Rabu, 22 September 2010

Negara dan Nasib Peneliti

Rabu, 15 September 2010 | 04:42 WIB
Asvi Warman Adam
Ketika hubungan antara Indonesia dan Malaysia agak memanas belakangan ini, terbetik pula berita bahwa negara jiran itu mencari para peneliti Indonesia dalam bidang ilmu dasar. Gaji yang ditawarkan sekitar 40 juta rupiah per bulan, sepuluh kali lipat gaji di Indonesia.

Saat ini, seorang peneliti senior bergelar profesor riset golongan IV E dan telah berdinas selama lebih dari 25 tahun pada lembaga penelitian nasional di Indonesia hanya memperoleh penghasilan 4 jutaan rupiah sebulan. Itu sudah termasuk tunjangan fungsional profesor riset Rp 1,4 juta per bulan. Sementara itu, seorang profesor di perguruan tinggi memperoleh gaji dan tunjangan di atas Rp 10 juta.
Kementerian Keuangan yang mencetak uang dan menghasilkan uang (antara lain dari pajak) memperoleh gaji sekian kali lipat daripada kementerian lain. Demikian pula pegawai negeri di sekeliling Presiden, yakni lingkungan Sekretariat Negara memiliki tunjangan sampai Rp 36,77 juta sejak 1 Januari 2009. Walaupun atas nama reformasi birokrasi, ketidakadilan dan ketimpangan di kalangan pegawai negeri sipil itu bisa menjadi bom waktu di kemudian hari.
Presiden Susilo Bambang Yudhoyono sangat peduli terhadap pendapatan Ketua Mahkamah Agung dan anggotanya. Beberapa tahun silam, dinilai gaji Ketua MA paling rendah dibandingkan dengan gaji pejabat tinggi negara lain sehingga perlu dinaikkan. Perhatian yang besar juga diberikan dalam upaya menaikkan gaji pejabat pemerintah, terutama yang bertugas dalam bidang penegakan hukum dan pemberantasan korupsi.
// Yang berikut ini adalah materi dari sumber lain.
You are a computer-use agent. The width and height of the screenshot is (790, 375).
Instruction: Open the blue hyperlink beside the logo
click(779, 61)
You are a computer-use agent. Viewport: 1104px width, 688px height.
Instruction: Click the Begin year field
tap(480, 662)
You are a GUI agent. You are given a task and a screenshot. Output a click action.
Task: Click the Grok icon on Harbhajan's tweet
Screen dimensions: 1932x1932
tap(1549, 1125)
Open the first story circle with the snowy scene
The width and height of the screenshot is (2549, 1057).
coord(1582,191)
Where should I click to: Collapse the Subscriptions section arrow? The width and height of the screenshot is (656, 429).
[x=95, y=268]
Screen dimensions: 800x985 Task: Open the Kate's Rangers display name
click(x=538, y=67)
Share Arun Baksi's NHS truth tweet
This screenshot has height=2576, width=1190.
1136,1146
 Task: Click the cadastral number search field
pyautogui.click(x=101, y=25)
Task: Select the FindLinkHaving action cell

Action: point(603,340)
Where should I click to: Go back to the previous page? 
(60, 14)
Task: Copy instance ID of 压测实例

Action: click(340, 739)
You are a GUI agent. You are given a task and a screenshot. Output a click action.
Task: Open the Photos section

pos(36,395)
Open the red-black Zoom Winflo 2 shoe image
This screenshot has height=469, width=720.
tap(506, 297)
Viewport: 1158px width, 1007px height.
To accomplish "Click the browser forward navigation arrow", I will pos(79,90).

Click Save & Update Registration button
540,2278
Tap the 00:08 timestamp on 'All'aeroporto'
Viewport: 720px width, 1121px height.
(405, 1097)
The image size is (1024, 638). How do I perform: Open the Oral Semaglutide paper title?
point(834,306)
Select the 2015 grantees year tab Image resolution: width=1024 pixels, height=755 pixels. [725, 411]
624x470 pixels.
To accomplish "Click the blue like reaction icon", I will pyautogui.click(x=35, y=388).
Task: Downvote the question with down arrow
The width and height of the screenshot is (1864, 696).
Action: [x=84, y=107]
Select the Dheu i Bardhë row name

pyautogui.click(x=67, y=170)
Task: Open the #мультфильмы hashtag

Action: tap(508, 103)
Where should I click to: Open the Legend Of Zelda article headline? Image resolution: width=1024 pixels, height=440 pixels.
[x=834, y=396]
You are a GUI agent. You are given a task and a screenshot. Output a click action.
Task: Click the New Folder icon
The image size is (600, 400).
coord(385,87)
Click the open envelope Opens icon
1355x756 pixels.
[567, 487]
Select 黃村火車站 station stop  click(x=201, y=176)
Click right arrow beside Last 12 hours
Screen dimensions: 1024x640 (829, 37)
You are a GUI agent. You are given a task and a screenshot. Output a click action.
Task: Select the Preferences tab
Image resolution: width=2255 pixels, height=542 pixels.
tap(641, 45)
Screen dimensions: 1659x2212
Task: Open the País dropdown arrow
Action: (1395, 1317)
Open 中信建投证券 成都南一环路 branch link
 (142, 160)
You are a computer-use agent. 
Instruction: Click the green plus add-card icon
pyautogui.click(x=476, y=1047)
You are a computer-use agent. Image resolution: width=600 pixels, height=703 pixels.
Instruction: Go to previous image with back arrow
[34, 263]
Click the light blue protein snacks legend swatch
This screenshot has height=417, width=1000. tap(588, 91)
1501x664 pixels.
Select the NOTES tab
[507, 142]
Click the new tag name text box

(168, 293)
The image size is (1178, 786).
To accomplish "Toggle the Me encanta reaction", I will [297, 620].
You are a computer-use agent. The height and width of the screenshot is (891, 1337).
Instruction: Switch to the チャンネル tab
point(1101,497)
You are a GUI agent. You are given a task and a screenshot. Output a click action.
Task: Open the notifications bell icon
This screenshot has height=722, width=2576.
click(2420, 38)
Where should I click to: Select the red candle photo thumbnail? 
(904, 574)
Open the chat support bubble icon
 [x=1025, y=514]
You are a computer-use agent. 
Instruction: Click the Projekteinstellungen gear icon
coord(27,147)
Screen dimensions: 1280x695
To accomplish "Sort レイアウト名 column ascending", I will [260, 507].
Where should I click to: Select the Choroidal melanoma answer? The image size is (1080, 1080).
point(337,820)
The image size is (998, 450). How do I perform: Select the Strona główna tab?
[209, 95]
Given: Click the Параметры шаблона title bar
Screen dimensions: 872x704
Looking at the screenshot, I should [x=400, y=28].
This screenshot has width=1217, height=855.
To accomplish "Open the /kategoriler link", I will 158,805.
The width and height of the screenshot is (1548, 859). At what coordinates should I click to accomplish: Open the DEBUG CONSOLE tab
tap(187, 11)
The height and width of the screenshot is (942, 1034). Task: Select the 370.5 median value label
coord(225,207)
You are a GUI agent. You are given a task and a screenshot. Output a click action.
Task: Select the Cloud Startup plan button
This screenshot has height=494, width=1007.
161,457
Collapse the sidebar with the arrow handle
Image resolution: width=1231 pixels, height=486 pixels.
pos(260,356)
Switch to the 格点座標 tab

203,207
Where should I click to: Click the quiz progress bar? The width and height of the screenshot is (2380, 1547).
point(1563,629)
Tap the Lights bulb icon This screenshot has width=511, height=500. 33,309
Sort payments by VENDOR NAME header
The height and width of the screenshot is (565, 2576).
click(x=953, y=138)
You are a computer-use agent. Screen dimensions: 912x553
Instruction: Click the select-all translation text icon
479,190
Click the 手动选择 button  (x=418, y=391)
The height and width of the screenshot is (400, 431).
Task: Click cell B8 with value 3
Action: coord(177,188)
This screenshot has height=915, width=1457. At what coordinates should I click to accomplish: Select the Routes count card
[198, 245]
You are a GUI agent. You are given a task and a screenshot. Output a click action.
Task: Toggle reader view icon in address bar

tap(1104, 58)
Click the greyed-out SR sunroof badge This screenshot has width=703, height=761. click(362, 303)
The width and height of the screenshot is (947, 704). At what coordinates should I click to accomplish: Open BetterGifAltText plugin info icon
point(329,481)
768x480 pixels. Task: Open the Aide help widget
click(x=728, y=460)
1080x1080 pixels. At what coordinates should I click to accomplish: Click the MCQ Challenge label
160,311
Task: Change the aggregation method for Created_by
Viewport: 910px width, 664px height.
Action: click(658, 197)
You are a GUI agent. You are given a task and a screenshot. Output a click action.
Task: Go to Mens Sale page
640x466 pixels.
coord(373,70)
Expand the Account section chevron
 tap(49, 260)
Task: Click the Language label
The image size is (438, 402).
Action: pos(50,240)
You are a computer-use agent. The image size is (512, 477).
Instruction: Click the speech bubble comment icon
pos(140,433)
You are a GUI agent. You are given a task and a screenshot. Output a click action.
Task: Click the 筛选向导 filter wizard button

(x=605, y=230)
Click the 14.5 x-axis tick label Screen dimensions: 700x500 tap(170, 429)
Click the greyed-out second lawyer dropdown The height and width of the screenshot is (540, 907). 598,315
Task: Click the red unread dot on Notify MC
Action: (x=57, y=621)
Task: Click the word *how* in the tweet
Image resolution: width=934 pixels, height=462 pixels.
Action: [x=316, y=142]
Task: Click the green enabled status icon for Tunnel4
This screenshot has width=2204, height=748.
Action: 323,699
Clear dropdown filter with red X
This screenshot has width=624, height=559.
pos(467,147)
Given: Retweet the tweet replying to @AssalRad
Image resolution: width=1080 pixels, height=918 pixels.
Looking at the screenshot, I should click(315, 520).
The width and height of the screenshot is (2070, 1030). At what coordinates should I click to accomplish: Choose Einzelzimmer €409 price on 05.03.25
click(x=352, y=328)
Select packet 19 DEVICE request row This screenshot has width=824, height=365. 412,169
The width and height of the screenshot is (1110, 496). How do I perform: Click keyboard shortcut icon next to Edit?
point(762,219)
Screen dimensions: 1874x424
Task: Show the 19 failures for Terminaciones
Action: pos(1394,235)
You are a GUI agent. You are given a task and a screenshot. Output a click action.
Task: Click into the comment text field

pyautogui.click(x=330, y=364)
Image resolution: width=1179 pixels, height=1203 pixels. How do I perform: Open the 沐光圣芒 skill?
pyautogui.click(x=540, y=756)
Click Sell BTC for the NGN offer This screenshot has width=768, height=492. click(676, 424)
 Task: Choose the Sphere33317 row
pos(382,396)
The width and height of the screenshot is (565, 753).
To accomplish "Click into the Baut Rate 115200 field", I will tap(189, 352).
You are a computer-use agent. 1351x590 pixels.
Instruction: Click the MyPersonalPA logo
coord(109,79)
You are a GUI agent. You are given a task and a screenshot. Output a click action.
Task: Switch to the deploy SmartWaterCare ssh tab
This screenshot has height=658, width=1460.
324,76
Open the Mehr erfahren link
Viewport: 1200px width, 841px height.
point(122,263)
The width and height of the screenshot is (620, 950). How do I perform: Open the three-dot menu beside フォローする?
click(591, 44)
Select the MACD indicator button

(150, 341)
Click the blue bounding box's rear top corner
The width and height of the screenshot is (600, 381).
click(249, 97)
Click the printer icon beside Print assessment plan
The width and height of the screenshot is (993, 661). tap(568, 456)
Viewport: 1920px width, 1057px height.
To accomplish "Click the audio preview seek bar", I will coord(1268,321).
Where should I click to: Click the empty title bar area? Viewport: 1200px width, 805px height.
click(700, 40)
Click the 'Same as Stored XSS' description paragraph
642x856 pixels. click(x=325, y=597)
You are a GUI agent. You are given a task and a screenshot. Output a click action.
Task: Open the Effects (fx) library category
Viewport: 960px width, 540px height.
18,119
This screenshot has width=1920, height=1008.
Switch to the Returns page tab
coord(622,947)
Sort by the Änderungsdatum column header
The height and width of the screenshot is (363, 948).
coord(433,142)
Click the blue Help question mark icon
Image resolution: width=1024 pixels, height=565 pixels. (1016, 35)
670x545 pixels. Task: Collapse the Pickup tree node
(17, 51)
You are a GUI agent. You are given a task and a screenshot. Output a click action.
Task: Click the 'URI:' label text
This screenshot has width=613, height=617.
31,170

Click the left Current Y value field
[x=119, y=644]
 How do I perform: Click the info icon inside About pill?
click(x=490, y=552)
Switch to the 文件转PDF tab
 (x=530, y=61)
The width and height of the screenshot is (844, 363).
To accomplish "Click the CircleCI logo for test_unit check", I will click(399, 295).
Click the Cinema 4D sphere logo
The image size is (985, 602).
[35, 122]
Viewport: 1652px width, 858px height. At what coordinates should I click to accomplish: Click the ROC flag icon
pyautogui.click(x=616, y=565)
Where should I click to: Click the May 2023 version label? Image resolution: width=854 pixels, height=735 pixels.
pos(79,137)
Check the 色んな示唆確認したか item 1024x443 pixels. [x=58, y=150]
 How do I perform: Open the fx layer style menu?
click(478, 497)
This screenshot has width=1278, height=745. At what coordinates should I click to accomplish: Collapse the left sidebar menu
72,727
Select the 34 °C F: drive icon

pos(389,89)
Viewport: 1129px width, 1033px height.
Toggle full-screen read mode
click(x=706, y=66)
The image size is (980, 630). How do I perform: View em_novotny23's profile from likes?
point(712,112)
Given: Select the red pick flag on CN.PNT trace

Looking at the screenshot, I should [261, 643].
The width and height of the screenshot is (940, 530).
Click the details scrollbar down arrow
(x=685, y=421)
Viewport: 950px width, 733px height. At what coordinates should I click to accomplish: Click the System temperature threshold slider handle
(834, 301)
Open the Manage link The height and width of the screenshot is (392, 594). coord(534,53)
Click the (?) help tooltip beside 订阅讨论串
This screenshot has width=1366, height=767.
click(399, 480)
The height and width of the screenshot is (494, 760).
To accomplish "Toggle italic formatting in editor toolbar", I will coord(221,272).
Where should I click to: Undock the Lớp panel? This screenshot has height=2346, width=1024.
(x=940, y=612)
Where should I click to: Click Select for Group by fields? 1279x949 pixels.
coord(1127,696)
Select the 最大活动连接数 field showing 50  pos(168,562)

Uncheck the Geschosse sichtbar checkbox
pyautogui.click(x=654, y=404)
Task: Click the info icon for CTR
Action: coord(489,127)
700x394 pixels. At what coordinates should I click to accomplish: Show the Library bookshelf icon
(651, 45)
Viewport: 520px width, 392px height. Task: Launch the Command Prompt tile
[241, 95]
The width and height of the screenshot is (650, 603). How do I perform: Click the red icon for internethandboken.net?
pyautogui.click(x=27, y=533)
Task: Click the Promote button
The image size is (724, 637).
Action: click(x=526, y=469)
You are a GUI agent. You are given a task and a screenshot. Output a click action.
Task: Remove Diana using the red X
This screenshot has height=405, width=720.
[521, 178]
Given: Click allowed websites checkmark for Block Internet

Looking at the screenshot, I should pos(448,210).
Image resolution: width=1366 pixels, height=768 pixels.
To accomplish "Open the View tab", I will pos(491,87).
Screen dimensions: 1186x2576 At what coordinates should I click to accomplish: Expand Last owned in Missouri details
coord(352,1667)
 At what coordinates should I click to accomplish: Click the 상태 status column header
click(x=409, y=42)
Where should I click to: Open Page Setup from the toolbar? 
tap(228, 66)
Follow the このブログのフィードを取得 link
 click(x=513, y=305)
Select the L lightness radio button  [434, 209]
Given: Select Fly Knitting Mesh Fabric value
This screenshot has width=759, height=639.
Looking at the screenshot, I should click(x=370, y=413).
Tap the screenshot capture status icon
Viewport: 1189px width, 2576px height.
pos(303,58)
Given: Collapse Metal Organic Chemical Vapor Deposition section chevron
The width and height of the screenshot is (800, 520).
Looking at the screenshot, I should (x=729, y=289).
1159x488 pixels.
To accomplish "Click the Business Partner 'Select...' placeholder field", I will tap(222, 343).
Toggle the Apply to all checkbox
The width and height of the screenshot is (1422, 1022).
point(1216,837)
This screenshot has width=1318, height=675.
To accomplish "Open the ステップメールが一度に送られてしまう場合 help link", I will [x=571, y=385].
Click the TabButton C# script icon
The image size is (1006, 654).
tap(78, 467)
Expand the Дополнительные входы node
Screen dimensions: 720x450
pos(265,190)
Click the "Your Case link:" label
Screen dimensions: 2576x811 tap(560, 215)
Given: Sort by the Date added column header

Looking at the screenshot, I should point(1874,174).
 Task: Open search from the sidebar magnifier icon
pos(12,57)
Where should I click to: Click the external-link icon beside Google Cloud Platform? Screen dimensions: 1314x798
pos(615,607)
Gaji anggota Komisi Pemberantasan Korupsi jauh lebih tinggi daripada pegawai negeri sipil. Gaji Dewan Gubernur Bank Indonesia jangan ditanya lagi, mungkin bisa dibandingkan dengan gaji Dewan Direktur VOC tempo dulu.
Dalam hal penetapan gaji, kriterianya menurut Presiden adalah ”bobot tugas, tanggung jawab, dan nilai aset yang dikelola”. Namun, kriteria itu sendiri masih perlu dipertanyakan. Terkesan bahwa kenaikan gaji lebih dikaitkan pada ihwal penyogokan. Pejabat yang memiliki potensi disogok semakin besar, semakin besar pula gajinya (agar ia tidak mempan disogok). Jika kriteria itu ditafsirkan demikian, pegawai negeri yang bergerak dalam bidang yang tidak kalah pentingnya bagi negara dan bangsa, seperti penelitian, cukuplah diberi gaji atau tunjangan yang kecil saja.
Apakah seorang peneliti yang menciptakan mobil listrik untuk menghemat energi (meski sampai sekarang belum bisa dipasarkan secara besar-besaran) memiliki jasa yang rendah dibandingkan dengan seorang hakim yang memutuskan perkara di pengadilan? Apakah seorang peneliti tentang daur ulang sampah tidak dianggap berjasa dibandingkan dengan seorang jaksa? Apakah hasil pekerjaan peneliti sosial tentang konflik di Tanah Air tidak dipandang berharga ketimbang studi banding anggota DPR?

Nyaris tidak naik
Kenaikan tunjangan fungsional peneliti yang signifikan terjadi tahun 1983 ketika BJ Habibie menjadi Menteri Negara Riset dan Teknologi. Habibie adalah satu-satunya menteri yang peduli dengan kesejahteraan peneliti dan memiliki kedekatan dengan Presiden Soeharto sehingga kebijakan tersebut bisa terwujud. Pada tahun 1983 tunjangan fungsional ahli peneliti utama (APU) sebesar Rp 900.000, dua kali lipat lebih besar daripada tunjangan pejabat tinggi eselon I. Namun, dalam tempo 27 tahun kemudian sampai hari ini, tunjangan itu hanya mengalami kenaikan Rp 500.000 menjadi Rp 1,4 juta per bulan.
Pada Hari Teknologi Nasional tahun 2008 telah diusulkan agar tunjangan peneliti itu dinaikkan 10 kali lipat (tunjangan peneliti yang paling rendah adalah peneliti pertama sebanyak Rp 350.000 per bulan naik menjadi Rp 5 juta). Saat itu Presiden langsung memerintahkan Menteri Keuangan, Menteri Negara Pendayagunaan Aparatur Negara, Menteri Negara Riset dan Teknologi, serta Menteri Pendidikan dan Kebudayaan untuk merealisasikannya. Dalam pidato di depan Sidang Paripurna DPR tanggal 15 Agustus 2008, Presiden Yudhoyono juga menyinggung tentang kesejahteraan peneliti.
Tulisan ini bukan bertujuan mengemis-ngemis. Dengan gaji yang ada sekarang, sesungguhnya peneliti di seluruh Indonesia masih bisa bertahan hidup walaupun dengan melakukan pekerjaan sampingan, menulis atau berbicara di seminar dan mengajar di sejumlah universitas. Namun, rasa keadilan itu perlu diketengahkan juga. Di sisi lain, hal ini akan memperburuk citra Presiden Yudhoyono apabila tidak menunaikan janjinya. Sekaligus bisa memberikan indikasi bahwa Presiden ternyata tidak peduli kepada profesi peneliti.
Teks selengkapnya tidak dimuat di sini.